What is needed ::
Among the entries that follow, count the lines that contain the word "size" and say how many there are, writing nothing else.

─── Supplied material ───

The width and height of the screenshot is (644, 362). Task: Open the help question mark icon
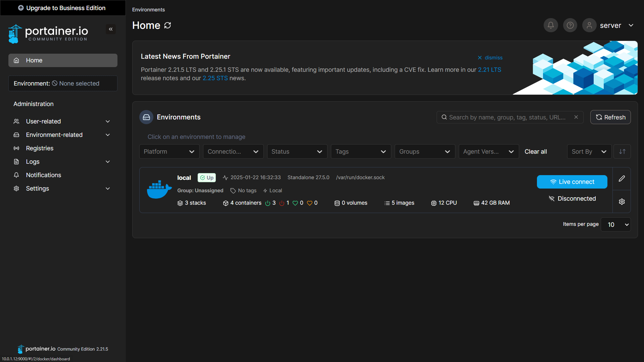570,25
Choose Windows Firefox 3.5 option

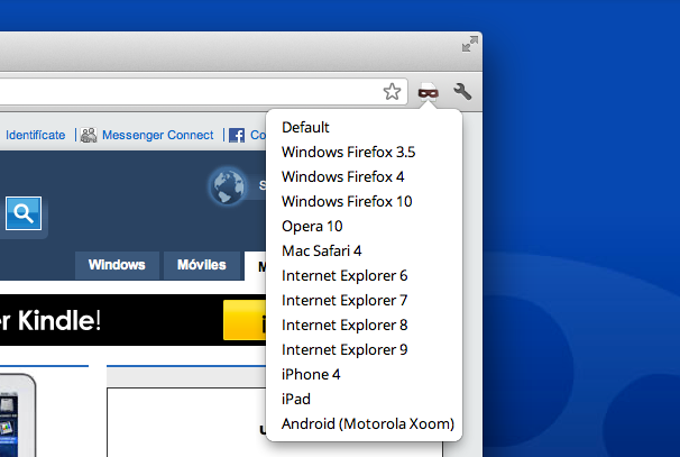pos(348,152)
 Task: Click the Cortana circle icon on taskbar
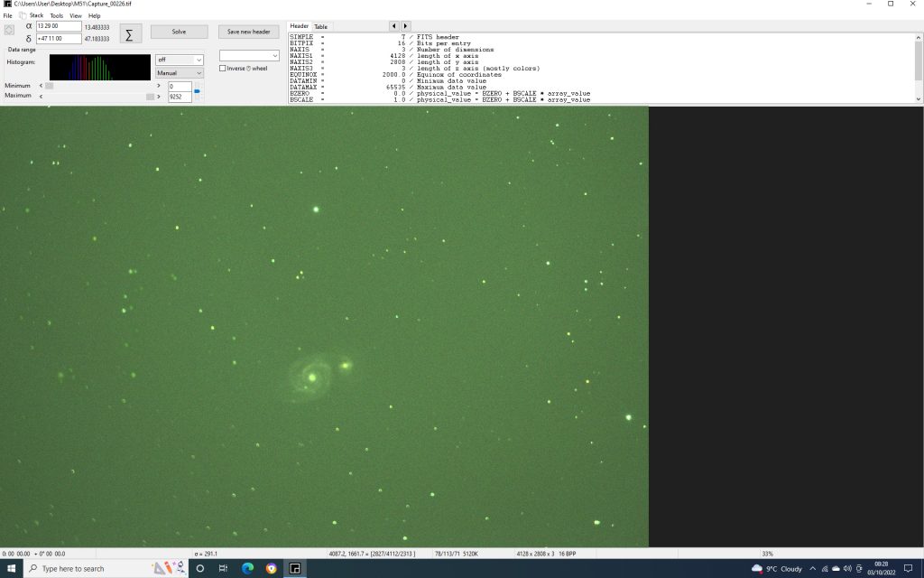click(x=199, y=568)
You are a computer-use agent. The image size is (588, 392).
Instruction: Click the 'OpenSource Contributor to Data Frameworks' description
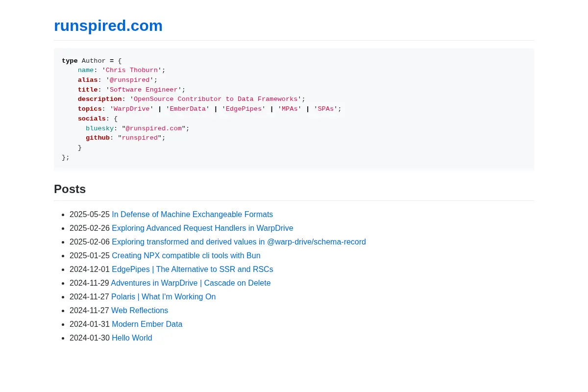[216, 99]
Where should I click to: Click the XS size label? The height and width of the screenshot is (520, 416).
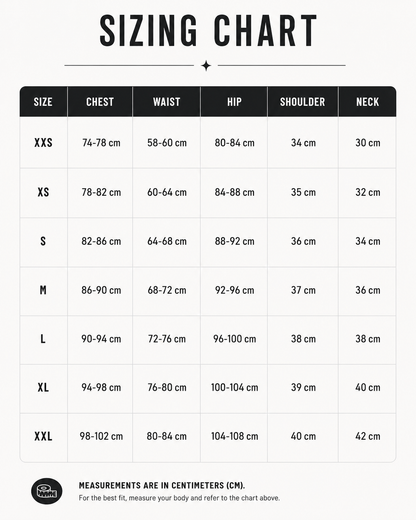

───

Response to this task ::
2